Extracted data entries:
·····
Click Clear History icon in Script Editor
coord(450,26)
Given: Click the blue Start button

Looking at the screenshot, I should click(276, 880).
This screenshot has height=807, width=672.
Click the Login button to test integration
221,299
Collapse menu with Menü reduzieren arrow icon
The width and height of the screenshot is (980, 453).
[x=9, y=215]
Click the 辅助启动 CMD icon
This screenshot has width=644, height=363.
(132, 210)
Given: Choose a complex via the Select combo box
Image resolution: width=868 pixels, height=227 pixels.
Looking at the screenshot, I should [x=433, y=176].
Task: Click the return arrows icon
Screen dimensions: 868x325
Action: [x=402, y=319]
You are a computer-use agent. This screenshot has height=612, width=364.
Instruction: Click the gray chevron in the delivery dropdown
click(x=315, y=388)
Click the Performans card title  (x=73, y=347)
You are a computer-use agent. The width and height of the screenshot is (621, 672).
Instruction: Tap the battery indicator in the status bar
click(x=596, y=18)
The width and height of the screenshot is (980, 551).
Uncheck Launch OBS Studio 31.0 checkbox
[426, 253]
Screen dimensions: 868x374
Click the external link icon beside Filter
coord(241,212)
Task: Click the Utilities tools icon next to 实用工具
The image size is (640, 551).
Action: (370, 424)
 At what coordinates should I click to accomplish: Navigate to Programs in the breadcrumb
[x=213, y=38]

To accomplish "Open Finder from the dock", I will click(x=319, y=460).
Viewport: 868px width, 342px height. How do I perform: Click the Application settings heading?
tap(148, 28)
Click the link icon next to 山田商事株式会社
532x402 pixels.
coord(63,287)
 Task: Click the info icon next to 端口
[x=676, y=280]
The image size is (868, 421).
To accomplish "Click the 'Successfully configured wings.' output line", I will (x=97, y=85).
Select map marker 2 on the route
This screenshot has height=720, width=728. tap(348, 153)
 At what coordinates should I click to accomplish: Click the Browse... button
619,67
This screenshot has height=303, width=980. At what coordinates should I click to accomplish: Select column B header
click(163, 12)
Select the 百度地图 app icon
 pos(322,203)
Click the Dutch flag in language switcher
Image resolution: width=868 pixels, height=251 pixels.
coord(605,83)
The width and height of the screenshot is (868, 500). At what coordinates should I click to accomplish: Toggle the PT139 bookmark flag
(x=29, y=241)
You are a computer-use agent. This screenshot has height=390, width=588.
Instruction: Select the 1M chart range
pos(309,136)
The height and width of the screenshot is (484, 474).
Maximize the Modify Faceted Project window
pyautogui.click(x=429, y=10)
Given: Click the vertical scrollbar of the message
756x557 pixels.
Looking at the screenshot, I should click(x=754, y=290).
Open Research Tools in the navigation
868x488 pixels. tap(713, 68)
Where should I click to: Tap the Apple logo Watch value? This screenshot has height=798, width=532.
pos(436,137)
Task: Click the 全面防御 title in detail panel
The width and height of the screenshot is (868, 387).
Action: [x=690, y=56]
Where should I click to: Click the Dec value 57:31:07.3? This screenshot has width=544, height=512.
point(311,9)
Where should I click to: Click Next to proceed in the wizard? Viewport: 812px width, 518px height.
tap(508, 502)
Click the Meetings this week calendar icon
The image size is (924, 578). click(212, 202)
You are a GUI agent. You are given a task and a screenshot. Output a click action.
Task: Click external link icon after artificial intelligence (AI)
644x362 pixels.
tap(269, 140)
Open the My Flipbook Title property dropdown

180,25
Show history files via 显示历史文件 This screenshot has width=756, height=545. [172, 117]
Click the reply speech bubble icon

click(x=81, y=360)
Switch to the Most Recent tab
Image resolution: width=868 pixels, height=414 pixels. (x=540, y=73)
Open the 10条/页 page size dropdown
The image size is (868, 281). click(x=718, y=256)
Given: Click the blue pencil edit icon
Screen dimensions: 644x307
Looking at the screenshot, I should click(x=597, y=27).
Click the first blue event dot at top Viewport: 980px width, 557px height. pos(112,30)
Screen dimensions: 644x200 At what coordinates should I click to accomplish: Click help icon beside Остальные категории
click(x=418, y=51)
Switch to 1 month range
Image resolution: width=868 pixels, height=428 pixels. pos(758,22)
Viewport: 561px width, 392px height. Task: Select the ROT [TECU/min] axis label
·····
▶ _EXERCISE_:
Each record above has to be set down again, exactly and completely.

▶ _TASK ANSWER_:
Click Clear History icon in Script Editor
coord(450,26)
Given: Click the blue Start button

Looking at the screenshot, I should click(276, 880).
This screenshot has height=807, width=672.
Click the Login button to test integration
221,299
Collapse menu with Menü reduzieren arrow icon
The width and height of the screenshot is (980, 453).
[x=9, y=215]
Click the 辅助启动 CMD icon
This screenshot has width=644, height=363.
(132, 210)
Given: Choose a complex via the Select combo box
Image resolution: width=868 pixels, height=227 pixels.
Looking at the screenshot, I should [x=433, y=176].
Task: Click the return arrows icon
Screen dimensions: 868x325
Action: [x=402, y=319]
You are a computer-use agent. This screenshot has height=612, width=364.
Instruction: Click the gray chevron in the delivery dropdown
click(x=315, y=388)
Click the Performans card title  (x=73, y=347)
You are a computer-use agent. The width and height of the screenshot is (621, 672).
Instruction: Tap the battery indicator in the status bar
click(x=596, y=18)
The width and height of the screenshot is (980, 551).
Uncheck Launch OBS Studio 31.0 checkbox
[426, 253]
Screen dimensions: 868x374
Click the external link icon beside Filter
coord(241,212)
Task: Click the Utilities tools icon next to 实用工具
The image size is (640, 551).
Action: (370, 424)
 At what coordinates should I click to accomplish: Navigate to Programs in the breadcrumb
[x=213, y=38]

To accomplish "Open Finder from the dock", I will click(x=319, y=460).
Viewport: 868px width, 342px height. How do I perform: Click the Application settings heading?
tap(148, 28)
Click the link icon next to 山田商事株式会社
532x402 pixels.
coord(63,287)
 Task: Click the info icon next to 端口
[x=676, y=280]
The image size is (868, 421).
To accomplish "Click the 'Successfully configured wings.' output line", I will (x=97, y=85).
Select map marker 2 on the route
This screenshot has height=720, width=728. tap(348, 153)
 At what coordinates should I click to accomplish: Click the Browse... button
619,67
This screenshot has height=303, width=980. At what coordinates should I click to accomplish: Select column B header
click(163, 12)
Select the 百度地图 app icon
 pos(322,203)
Click the Dutch flag in language switcher
Image resolution: width=868 pixels, height=251 pixels.
coord(605,83)
The width and height of the screenshot is (868, 500). At what coordinates should I click to accomplish: Toggle the PT139 bookmark flag
(x=29, y=241)
You are a computer-use agent. This screenshot has height=390, width=588.
Instruction: Select the 1M chart range
pos(309,136)
The height and width of the screenshot is (484, 474).
Maximize the Modify Faceted Project window
pyautogui.click(x=429, y=10)
Given: Click the vertical scrollbar of the message
756x557 pixels.
Looking at the screenshot, I should click(x=754, y=290).
Open Research Tools in the navigation
868x488 pixels. tap(713, 68)
Where should I click to: Tap the Apple logo Watch value? This screenshot has height=798, width=532.
pos(436,137)
Task: Click the 全面防御 title in detail panel
The width and height of the screenshot is (868, 387).
Action: [x=690, y=56]
Where should I click to: Click the Dec value 57:31:07.3? This screenshot has width=544, height=512.
point(311,9)
Where should I click to: Click Next to proceed in the wizard? Viewport: 812px width, 518px height.
tap(508, 502)
Click the Meetings this week calendar icon
The image size is (924, 578). click(212, 202)
You are a GUI agent. You are given a task and a screenshot. Output a click action.
Task: Click external link icon after artificial intelligence (AI)
644x362 pixels.
tap(269, 140)
Open the My Flipbook Title property dropdown

180,25
Show history files via 显示历史文件 This screenshot has width=756, height=545. [172, 117]
Click the reply speech bubble icon

click(x=81, y=360)
Switch to the Most Recent tab
Image resolution: width=868 pixels, height=414 pixels. (x=540, y=73)
Open the 10条/页 page size dropdown
The image size is (868, 281). click(x=718, y=256)
Given: Click the blue pencil edit icon
Screen dimensions: 644x307
Looking at the screenshot, I should click(x=597, y=27).
Click the first blue event dot at top Viewport: 980px width, 557px height. pos(112,30)
Screen dimensions: 644x200 At what coordinates should I click to accomplish: Click help icon beside Остальные категории
click(x=418, y=51)
Switch to 1 month range
Image resolution: width=868 pixels, height=428 pixels. pos(758,22)
Viewport: 561px width, 392px height. Task: Select the ROT [TECU/min] axis label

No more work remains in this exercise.